Tetapi, apakah kekuatan suatu negara dilihat pada luas wilayahnya? apakah sebuah
negara menjadi lebih kuat karena wilayahnya yang luas? “Our examination of the factors
which makes for the power of a nation has shown that the answer can be in the affirmative
only with qualifications so far reaching as almost to nullify the affirmative character of the
answer”. Misalnya, wilayah Perancis menjadi lebih besar pada akhir pemerintahan raja Louis
XIV dibandingkan awalnya.

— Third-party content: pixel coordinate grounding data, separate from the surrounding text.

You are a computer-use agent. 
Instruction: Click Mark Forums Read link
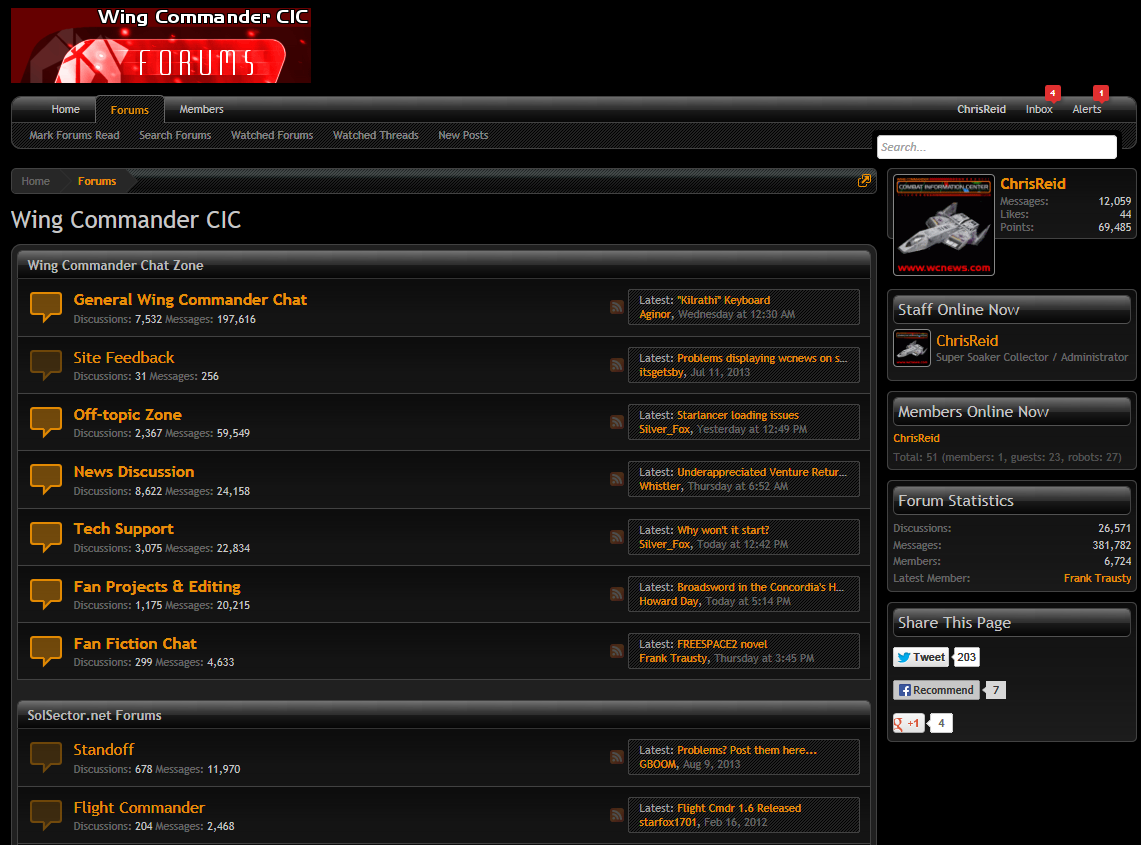pyautogui.click(x=74, y=135)
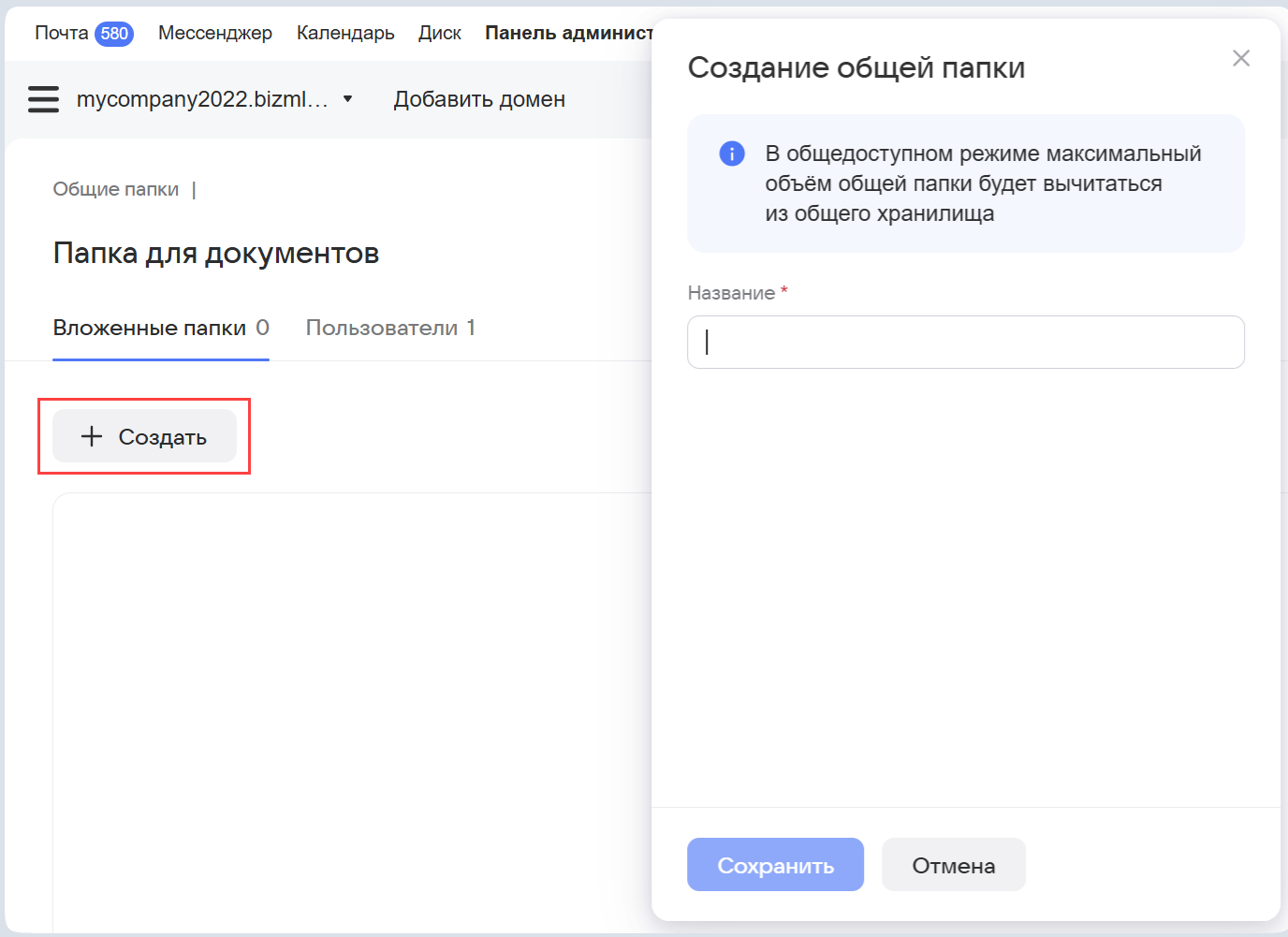Open the mycompany2022.bizml domain list
The height and width of the screenshot is (937, 1288).
tap(202, 99)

Abad ke-18 muncul seorang penentang balance of power yang
mencoba melihatkan “the absurdity of the calculation” yang umum digunakan saat itu.
Ketidakpastian perhitungan sejak awal sudah melekat di sifat kekuasaan nasional. Oleh
karena itu, the uncertainty berperan dalam pola balance of power yakni jika satu negara
melawan negara lain. The uncertainty tidak bisa diukur jika skala di satu atau kedua-nya tidak
tersusun atas unit tunggal, melainkan hanya satu aliansi.

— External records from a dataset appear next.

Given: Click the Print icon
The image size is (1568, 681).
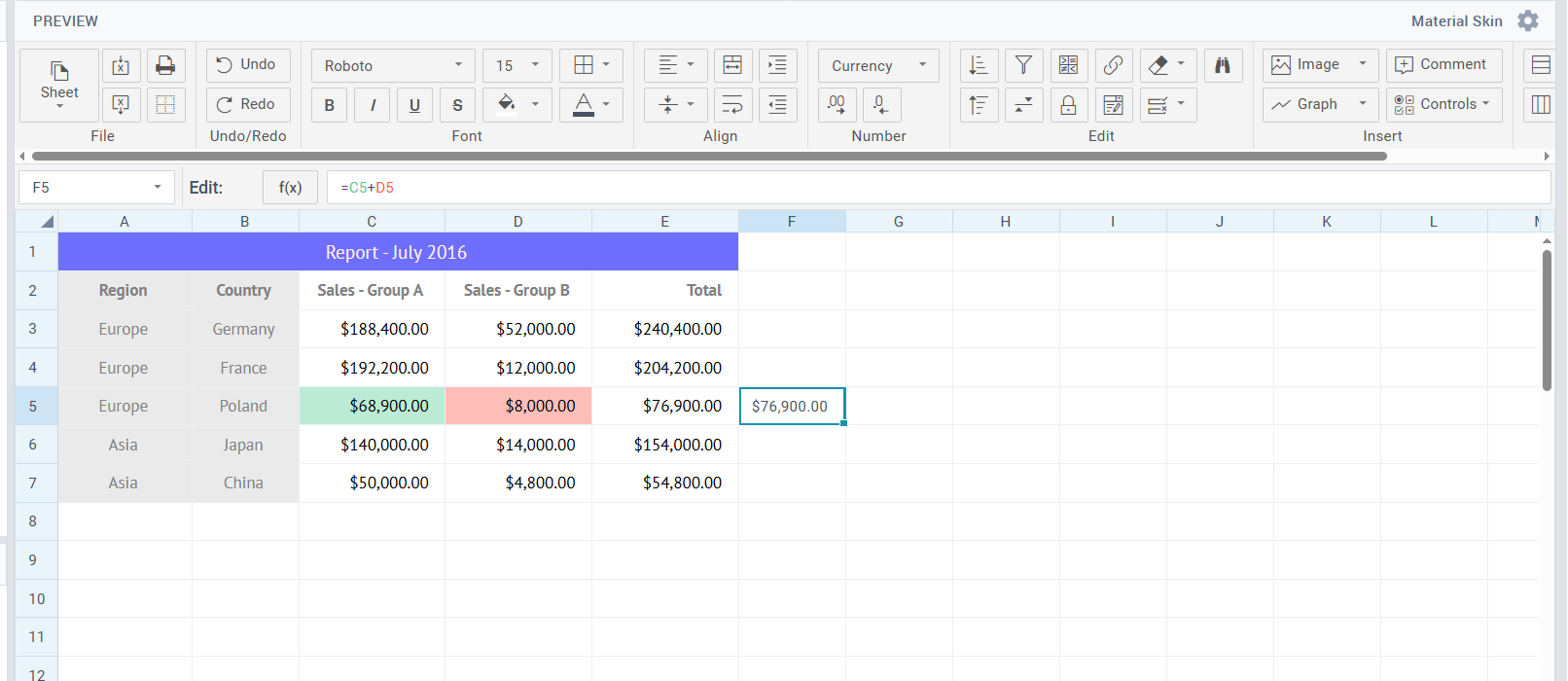Looking at the screenshot, I should click(x=165, y=65).
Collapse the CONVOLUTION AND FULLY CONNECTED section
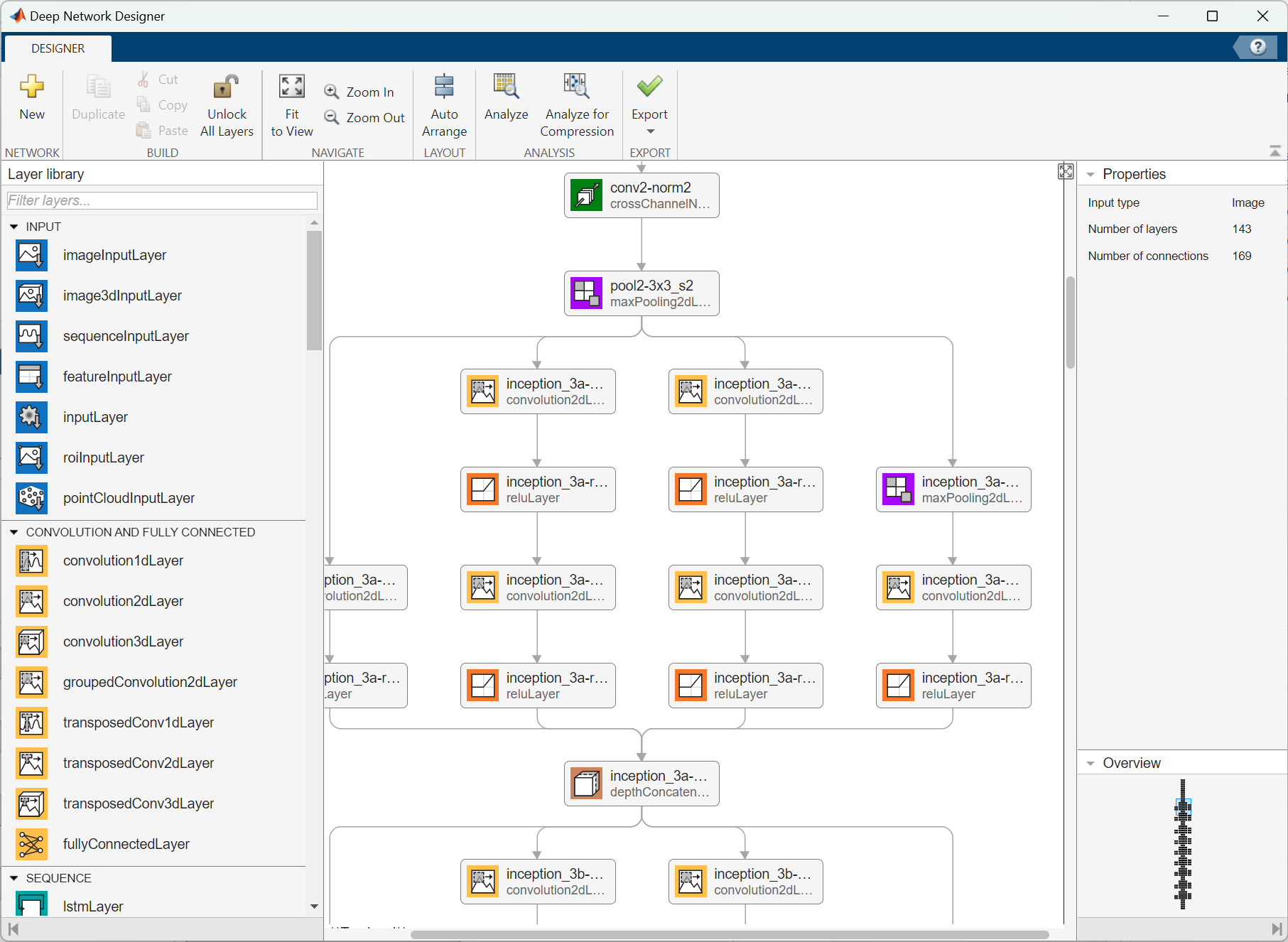The width and height of the screenshot is (1288, 942). point(14,532)
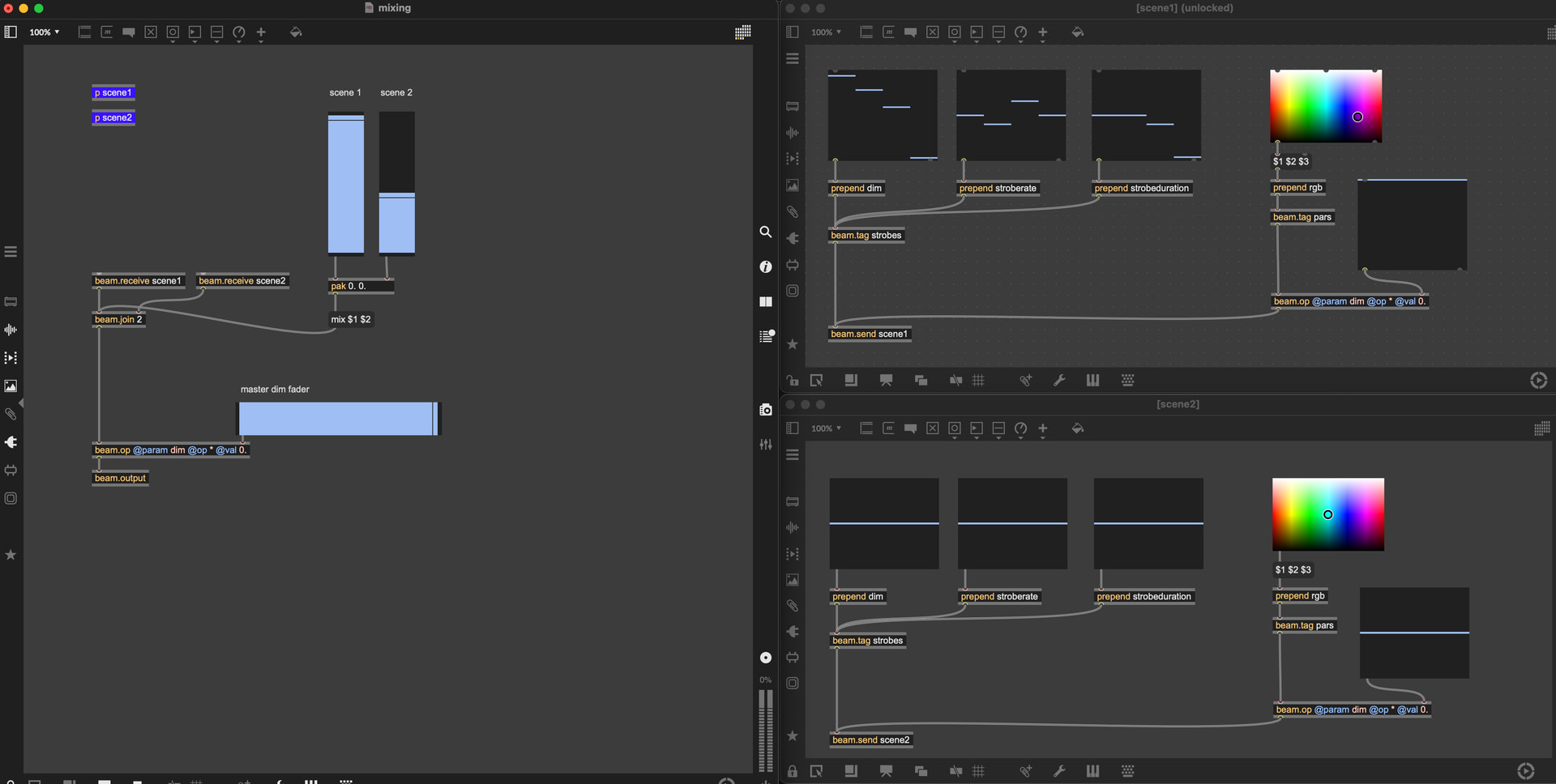Image resolution: width=1556 pixels, height=784 pixels.
Task: Click the 'p scene2' subpatcher object
Action: [113, 118]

“This uncertainty of all power calculations not only makes the balance of power
incapable of practical application, it leads also to its very negation in practice.” karena tidak
ada negara yang yakin perhitungan distribusi kekuasaannya pada saat tertentu benar,
setidaknya mereka harus memastikan jika terjadi kemungkinan kesalahan, mereka akan
mengabaikannya supaya tidak merugikan negara mereka dalam konteks perang. Mereka
harus menyiapkan paling tidak “a margin of safety” jika kemungkinan salah perhitungan dan
bisa tetap mempertahankan balance of power. Karena tidak ada negara yang yakin sebesar
apa kesalahan perhitungan mereka, pada akhirnya semua negara harus mencari “the
maximum of power”. Karena keinginan untuk mencapai kekuatan maksimum adalah
universal, semua negara harus selalu hati-hati dengan kesalahan perhitungan yang dilakukan
dengan perkembangan kekuatan negara lain. Selamanya akan mustahil untuk membuktikan
atau menyangkal klaim bahwa menstabilkan balance of power bisa membantu menghindari
banyak perang, karena seseorang tidak dapat mengubah arus sejarah, mengambil sebuah
anggapan sebagai titik tolak seseorang. Tetapi, meskipun tidak ada yang tahu berapa banyak
perang yang akan terjadi tanpa balance of power, tidak sulit jika melihat sebagian besar
perang yang pernah terjadi sejak awal “modern state system have their origin in the balance
of power”.
Kesulitan dalam menilai dengan benar kedudukan relatif kekuasaan negara telah
menjadikan keseimbangan kekuasaan sebagai salah satu ideologi yang menguntungkan dalam
international politics. Kemudian muncul istilah yang digunakan dengan cara yang sangat
bebas dan tidak tepat, jika sebuah negara ingin membenarkan salah satu langkahnya di dunia
internasional, hal ini cenderung mengarah pada “serving the maintaining or restoration of the
balance of power”. Perlu dicatat bahwa penggunaan ideologi sebagai “power lends” bukan
omongan semata. Karena terdapat kontras antara “pretended precision and the actual lack of
it” dengan “pretended aspiration for balance and the actual aim of predominance”, bahwa ini
adalah inti dari the balance of power.